Podcast: On with Kara Swisher
Host: Kara Swisher (Vox Media)
Guest: Jeanne Gang, Architect, Founder of Studio Gang
Date: April 30, 2026
Kara Swisher interviews renowned architect Jeanne Gang, founder of Studio Gang, about her bold, people-centered architectural philosophy and her belief in architecture’s capacity to address pressing social and environmental issues. Their conversation explores how thoughtful design can reconnect communities with nature, foster social interaction, advance climate solutions, and rethink how cities and buildings serve the public. The discussion intertwines Gang’s career journey, design process, notable projects, and her pragmatic but optimistic vision for the future of architecture.
| Time | Speaker | Quote | |------|---------|-------| | 05:00 | Jeanne Gang | “We are idealistic... but we also have to be realistic and actionable.” | | 14:47 | Jeanne Gang | “It allows people to see other people while they're on the facade...as opposed to in a little box.” | | 16:37 | Jeanne Gang | “I was kind of inspired by those rocks along Lake Michigan...that looked exactly like a pattern...of sand on a beach...” | | 21:57 | Jeanne Gang | “I don't even like [‘whimsical’]... It's like trying to find the poetry in the everyday things that you have to make.” | | 29:26 | Jeanne Gang | “They're big enough for people to sit on that do not know each other...and they're inspired to communicate...” | | 35:00 | Jeanne Gang | “If there's a code to be cracked, it's like working within the constraints and trying to find what that potential it brings out...” | | 41:56 | Jeanne Gang | “Like graft in plants...with architecture, maybe the same thing, we could take the rootstock, an existing building, and give it new life.” | | 48:43 | Jeanne Gang | “Most people think it's obvious that there's climate change... but these rollbacks are not helping at all.” | | 59:08 | Jeanne Gang | “I'm most interested right now in reinventing vernacular ways of building somehow...there's knowledge in those things.” |
The discussion is candid, optimistic, sometimes wry—Swisher’s sharp questions sharpened by admiration, and Gang’s responses analytical yet down-to-earth.
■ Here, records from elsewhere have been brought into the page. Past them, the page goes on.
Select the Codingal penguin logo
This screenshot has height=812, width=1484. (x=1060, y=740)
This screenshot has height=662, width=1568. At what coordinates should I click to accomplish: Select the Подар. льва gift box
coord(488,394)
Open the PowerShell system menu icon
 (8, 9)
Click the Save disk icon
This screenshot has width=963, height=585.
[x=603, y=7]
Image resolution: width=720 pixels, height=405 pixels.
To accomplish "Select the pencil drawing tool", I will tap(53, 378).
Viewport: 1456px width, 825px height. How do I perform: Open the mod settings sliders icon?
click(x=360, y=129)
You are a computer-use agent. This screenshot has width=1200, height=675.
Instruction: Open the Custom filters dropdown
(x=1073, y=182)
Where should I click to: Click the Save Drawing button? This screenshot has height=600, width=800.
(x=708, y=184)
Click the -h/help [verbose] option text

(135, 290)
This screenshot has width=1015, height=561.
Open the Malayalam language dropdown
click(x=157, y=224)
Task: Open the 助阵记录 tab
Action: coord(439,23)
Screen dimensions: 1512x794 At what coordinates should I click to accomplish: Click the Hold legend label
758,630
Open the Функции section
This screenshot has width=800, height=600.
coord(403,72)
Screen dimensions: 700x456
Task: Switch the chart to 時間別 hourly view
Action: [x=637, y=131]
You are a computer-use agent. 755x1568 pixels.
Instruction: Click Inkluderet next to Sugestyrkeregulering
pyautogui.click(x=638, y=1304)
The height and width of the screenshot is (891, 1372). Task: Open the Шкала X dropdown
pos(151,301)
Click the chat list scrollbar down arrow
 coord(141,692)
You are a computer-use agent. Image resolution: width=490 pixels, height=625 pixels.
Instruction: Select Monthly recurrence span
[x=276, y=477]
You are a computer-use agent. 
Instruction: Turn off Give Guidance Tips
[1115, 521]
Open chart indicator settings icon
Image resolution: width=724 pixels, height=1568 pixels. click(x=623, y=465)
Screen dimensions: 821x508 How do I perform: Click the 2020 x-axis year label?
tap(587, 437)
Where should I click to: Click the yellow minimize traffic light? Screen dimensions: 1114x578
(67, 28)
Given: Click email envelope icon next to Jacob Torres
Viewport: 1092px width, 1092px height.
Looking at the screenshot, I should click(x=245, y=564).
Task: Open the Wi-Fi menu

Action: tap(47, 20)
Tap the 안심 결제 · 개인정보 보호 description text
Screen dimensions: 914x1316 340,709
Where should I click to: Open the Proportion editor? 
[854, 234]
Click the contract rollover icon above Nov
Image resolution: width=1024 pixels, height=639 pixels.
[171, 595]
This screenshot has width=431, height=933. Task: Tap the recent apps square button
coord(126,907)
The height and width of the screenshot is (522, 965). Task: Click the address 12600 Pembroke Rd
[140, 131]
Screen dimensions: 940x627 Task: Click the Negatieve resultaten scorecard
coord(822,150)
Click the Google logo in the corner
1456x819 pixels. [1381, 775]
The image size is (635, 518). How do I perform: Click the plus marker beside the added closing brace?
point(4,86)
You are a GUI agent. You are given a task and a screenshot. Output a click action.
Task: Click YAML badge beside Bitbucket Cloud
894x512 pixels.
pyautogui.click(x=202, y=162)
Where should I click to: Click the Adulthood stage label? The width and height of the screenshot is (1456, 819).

Technical terms are clearly explained, and both use metaphor (“grafting”, “poetry”, “dialogue of buildings”) to evoke the emotional and participatory power of architecture.
This episode delivers a clear, lively exploration of how architecture—when rooted in actionable idealism, ecological thinking, and community engagement—can address some of today's most pressing social and environmental challenges. Whether discussing the beauty of balconies that foster community, the subtleties of upcycling historic buildings, or the dangers of design without democracy, Jeanne Gang’s approach feels both visionary and practical, inspiring architects and citizens alike to see the built world as a force for positive change.